Process optimizations for the synthesis of an intermediate of dydrogesterone

Abstract

Dydrogesterone (DG) is a potent progesterone drug that can be used to treat almost all progesterone-deficiency in women. However, there are few reports on DG process studies, and the by-products are unclear, which make the process optimization challenging. In this paper, we report the process optimization studies for the synthesis of 9α,10β-pregest-5,7-diene-3,20-diethylene glycol ketone (1), an intermediate of DG. Starting from the natural raw progesterone, the intermediate 1 was synthesised via a three-step process involving ketal protection, allylic bromination and elimination. We synthesised and characterised the main by-products in the process route, and explored the effects of conditions such as feed amount, temperature and types of bases on the yield and selectivity.

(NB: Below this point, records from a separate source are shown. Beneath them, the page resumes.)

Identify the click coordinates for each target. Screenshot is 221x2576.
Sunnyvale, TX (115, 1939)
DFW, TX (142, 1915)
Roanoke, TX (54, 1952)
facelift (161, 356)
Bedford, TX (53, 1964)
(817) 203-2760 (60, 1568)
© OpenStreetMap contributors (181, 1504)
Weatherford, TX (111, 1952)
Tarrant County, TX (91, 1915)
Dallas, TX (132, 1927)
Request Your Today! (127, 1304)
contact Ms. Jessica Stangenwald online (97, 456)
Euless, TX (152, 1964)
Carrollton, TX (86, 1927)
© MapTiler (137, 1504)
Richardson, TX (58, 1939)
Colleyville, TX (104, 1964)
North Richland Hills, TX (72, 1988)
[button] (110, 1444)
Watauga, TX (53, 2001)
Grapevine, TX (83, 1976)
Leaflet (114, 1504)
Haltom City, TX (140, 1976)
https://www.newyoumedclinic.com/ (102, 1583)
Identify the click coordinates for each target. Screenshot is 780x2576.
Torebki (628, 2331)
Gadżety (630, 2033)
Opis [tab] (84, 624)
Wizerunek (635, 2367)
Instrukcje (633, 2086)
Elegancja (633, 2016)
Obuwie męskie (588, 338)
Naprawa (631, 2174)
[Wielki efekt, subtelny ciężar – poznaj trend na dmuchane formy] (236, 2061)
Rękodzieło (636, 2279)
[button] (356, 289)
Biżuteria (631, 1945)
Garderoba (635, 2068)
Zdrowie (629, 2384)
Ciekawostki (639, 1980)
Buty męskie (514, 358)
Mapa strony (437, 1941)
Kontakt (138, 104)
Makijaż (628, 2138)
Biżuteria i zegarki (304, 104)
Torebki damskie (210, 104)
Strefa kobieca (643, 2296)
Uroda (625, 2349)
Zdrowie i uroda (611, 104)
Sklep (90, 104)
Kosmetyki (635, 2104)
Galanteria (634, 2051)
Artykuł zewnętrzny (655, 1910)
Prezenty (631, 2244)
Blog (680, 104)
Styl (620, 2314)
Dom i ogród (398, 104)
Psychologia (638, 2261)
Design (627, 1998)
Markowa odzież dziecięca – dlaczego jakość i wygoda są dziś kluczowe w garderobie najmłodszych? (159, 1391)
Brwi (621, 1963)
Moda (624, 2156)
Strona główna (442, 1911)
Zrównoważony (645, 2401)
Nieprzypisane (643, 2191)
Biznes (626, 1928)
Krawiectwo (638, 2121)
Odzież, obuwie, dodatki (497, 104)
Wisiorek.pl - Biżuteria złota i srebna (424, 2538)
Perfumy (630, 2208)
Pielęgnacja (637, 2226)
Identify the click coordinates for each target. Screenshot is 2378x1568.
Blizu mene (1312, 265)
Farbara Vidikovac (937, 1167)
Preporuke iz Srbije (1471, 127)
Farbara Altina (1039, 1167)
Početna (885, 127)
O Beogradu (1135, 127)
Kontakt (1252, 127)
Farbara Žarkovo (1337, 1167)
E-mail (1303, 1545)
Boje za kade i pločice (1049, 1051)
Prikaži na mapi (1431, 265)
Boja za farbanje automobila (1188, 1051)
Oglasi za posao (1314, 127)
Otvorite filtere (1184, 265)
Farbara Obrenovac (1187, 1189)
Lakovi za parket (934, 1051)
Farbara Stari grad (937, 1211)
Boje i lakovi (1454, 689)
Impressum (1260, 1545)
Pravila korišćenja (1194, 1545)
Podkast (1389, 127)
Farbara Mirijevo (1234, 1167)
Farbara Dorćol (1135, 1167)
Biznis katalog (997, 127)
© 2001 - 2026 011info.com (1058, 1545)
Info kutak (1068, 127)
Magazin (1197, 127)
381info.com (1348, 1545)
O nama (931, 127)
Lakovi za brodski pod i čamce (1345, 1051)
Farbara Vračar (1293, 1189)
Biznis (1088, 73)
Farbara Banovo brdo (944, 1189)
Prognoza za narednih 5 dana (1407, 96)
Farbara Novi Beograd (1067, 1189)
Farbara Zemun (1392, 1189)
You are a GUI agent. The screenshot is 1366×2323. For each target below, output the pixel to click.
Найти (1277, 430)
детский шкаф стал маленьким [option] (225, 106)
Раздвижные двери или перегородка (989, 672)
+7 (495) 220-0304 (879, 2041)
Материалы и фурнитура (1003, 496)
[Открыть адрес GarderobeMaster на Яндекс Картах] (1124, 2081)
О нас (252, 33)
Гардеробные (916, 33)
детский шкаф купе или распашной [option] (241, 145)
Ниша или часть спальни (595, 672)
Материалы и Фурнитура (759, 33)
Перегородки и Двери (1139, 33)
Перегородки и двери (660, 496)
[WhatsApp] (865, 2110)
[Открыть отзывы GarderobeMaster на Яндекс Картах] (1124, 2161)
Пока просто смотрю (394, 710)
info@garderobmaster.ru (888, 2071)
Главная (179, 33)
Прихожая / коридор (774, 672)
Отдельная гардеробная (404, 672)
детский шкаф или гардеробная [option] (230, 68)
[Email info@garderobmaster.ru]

Compared with traditional thermal initiation, we employed a 365 nm LED lamp to initiate the allylic bromination, avoiding the need to add initiators during thermal initiation. The photoinduced reaction time was markedly diminished from 1.5 h to 20 min, while maintaining a bromination yield of over 65%. The optimized process route of intermediate 1 is featured with simple operation, short time, low energy consumption, few by-products, and easy to scale up production, which is critical for enhancing the production efficiency and reducing the environmental impact of DG.